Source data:
# # # #

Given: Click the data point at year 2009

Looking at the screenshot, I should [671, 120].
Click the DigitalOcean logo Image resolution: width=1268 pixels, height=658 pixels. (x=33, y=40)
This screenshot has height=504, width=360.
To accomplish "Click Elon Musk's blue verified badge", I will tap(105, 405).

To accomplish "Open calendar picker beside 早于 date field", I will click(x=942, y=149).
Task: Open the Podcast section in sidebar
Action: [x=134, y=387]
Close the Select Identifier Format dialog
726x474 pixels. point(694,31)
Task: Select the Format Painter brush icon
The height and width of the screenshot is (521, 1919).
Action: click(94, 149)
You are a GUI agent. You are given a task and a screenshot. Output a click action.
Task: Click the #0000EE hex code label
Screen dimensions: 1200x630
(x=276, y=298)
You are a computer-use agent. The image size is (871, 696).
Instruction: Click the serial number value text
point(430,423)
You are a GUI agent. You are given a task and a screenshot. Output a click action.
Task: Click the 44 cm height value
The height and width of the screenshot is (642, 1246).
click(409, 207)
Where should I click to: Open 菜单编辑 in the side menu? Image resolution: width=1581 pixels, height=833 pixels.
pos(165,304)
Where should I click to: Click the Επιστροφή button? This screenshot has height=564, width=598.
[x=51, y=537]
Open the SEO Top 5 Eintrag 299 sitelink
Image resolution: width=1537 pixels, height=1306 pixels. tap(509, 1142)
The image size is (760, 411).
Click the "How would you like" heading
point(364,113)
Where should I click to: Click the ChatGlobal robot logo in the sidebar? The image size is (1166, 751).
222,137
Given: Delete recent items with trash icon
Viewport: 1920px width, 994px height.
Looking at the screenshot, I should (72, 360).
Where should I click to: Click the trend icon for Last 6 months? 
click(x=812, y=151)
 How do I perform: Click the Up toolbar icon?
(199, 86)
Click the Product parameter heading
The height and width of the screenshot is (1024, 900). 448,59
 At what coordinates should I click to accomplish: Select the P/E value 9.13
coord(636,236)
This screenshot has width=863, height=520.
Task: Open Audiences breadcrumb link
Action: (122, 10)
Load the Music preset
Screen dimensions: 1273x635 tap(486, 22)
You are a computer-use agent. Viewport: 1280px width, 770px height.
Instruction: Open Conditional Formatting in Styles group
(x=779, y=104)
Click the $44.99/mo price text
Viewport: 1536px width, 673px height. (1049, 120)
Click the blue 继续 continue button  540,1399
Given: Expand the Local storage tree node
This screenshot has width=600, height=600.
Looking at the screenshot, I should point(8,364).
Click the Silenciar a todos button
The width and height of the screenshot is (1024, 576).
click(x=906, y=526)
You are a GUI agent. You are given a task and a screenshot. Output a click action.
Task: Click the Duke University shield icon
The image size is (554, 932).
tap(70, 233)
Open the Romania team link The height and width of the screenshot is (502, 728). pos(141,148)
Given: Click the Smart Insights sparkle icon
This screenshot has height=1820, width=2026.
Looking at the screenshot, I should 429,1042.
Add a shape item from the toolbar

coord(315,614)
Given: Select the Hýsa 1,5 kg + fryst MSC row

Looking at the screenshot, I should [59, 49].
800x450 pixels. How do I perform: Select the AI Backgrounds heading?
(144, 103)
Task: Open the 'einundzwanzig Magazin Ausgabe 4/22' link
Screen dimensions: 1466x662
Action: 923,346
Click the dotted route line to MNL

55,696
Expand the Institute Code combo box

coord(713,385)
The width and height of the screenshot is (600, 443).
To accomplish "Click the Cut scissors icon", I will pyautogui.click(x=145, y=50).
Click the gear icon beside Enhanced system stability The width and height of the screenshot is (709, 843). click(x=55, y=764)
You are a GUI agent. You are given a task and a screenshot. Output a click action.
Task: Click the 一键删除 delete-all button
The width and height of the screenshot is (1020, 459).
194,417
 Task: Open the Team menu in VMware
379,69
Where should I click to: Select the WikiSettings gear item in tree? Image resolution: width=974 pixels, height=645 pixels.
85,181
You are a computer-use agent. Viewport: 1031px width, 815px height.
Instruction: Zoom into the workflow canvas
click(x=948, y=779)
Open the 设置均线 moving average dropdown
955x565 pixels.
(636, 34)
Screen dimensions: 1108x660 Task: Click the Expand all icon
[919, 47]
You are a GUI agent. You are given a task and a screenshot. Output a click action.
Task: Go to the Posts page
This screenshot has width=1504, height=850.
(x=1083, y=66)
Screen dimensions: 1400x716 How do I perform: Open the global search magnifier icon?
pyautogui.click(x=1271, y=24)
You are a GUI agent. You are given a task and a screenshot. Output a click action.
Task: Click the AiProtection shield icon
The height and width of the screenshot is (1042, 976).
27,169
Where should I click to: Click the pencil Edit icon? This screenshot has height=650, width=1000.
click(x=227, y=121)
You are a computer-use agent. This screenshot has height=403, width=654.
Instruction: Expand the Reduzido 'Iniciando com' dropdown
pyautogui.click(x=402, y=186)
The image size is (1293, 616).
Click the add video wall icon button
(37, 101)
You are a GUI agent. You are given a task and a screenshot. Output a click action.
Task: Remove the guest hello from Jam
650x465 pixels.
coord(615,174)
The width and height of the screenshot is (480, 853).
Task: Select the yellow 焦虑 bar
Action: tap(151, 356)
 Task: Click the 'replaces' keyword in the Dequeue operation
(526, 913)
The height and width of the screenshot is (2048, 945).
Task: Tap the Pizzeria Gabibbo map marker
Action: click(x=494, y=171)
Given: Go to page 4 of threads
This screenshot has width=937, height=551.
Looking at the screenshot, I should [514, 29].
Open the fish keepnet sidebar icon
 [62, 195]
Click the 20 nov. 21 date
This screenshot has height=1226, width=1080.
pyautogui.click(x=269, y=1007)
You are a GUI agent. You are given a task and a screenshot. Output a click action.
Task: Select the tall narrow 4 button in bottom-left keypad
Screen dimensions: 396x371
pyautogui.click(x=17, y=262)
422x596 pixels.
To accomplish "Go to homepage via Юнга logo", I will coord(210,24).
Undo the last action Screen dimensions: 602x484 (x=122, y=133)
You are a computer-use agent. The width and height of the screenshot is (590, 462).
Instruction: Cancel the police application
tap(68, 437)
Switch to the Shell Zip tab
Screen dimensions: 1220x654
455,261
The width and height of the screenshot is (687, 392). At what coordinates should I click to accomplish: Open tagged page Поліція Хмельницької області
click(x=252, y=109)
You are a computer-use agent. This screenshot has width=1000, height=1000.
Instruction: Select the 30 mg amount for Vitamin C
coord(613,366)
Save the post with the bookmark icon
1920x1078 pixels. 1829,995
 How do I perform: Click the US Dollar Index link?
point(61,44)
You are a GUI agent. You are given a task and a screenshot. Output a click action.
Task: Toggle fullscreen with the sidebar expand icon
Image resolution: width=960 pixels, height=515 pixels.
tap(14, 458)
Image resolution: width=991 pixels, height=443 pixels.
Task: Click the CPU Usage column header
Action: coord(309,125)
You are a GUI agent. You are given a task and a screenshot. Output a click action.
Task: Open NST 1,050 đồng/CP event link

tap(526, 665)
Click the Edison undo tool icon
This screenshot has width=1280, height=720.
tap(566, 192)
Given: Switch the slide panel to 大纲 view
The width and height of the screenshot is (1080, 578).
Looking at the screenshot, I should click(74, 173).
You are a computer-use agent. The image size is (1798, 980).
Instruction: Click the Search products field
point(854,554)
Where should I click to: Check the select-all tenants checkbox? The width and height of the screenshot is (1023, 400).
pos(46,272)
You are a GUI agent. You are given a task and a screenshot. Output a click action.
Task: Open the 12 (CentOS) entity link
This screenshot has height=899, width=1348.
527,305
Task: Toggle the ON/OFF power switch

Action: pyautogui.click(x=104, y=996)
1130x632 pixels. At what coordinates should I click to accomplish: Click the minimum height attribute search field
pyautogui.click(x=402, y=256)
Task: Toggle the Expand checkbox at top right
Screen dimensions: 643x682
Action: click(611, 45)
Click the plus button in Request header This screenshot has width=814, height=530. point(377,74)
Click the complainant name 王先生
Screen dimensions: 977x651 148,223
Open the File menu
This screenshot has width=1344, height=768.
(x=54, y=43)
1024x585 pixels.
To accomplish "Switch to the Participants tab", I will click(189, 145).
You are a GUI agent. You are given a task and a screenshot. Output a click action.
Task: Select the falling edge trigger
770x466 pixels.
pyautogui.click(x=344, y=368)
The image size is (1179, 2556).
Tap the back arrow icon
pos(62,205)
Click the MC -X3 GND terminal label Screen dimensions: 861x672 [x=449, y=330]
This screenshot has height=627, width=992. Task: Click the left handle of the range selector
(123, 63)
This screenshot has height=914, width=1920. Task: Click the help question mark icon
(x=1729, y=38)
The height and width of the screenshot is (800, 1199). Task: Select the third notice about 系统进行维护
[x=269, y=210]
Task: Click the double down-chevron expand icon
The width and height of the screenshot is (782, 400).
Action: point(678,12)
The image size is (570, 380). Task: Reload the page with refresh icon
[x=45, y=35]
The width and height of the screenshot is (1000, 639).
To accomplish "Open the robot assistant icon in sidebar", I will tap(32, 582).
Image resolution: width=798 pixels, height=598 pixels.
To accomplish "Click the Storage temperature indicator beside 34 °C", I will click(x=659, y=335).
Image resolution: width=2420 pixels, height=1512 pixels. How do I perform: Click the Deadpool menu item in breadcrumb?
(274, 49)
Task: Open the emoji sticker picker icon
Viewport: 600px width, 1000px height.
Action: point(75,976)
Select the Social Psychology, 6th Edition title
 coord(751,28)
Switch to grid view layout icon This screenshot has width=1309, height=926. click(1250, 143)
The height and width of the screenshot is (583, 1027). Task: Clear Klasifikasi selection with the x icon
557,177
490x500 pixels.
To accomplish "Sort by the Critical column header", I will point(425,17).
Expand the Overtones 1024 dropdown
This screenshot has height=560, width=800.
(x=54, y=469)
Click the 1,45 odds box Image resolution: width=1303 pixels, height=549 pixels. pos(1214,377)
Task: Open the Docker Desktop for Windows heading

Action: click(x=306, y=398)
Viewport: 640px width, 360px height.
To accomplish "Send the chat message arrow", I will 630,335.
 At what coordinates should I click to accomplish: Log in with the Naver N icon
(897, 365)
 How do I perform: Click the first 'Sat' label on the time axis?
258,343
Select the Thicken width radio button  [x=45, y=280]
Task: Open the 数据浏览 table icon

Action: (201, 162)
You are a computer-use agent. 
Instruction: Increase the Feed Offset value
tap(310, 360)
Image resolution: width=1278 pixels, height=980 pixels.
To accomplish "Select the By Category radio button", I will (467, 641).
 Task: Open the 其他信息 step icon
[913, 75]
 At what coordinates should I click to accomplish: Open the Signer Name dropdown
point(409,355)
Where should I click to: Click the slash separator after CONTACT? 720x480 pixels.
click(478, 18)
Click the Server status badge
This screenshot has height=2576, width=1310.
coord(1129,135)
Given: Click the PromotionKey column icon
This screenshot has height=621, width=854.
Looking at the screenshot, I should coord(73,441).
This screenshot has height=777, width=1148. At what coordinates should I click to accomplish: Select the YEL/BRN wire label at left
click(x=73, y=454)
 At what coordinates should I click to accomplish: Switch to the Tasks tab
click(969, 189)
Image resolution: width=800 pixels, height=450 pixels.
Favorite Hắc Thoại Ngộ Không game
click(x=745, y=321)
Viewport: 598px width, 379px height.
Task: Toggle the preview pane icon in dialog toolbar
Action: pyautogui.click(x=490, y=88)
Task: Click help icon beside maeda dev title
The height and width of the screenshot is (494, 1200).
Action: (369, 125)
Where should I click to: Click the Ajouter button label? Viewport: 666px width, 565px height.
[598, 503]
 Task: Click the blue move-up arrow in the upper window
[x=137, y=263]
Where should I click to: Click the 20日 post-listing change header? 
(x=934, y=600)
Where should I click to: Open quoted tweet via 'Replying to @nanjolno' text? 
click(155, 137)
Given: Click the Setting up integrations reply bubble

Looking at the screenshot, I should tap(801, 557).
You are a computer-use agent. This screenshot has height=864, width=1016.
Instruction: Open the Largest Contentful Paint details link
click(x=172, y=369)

# # # #

◆ Task
For each line above that contains the word "badge", copy that line.

◆ Finished task
To accomplish "Click Elon Musk's blue verified badge", I will tap(105, 405).
Click the Server status badge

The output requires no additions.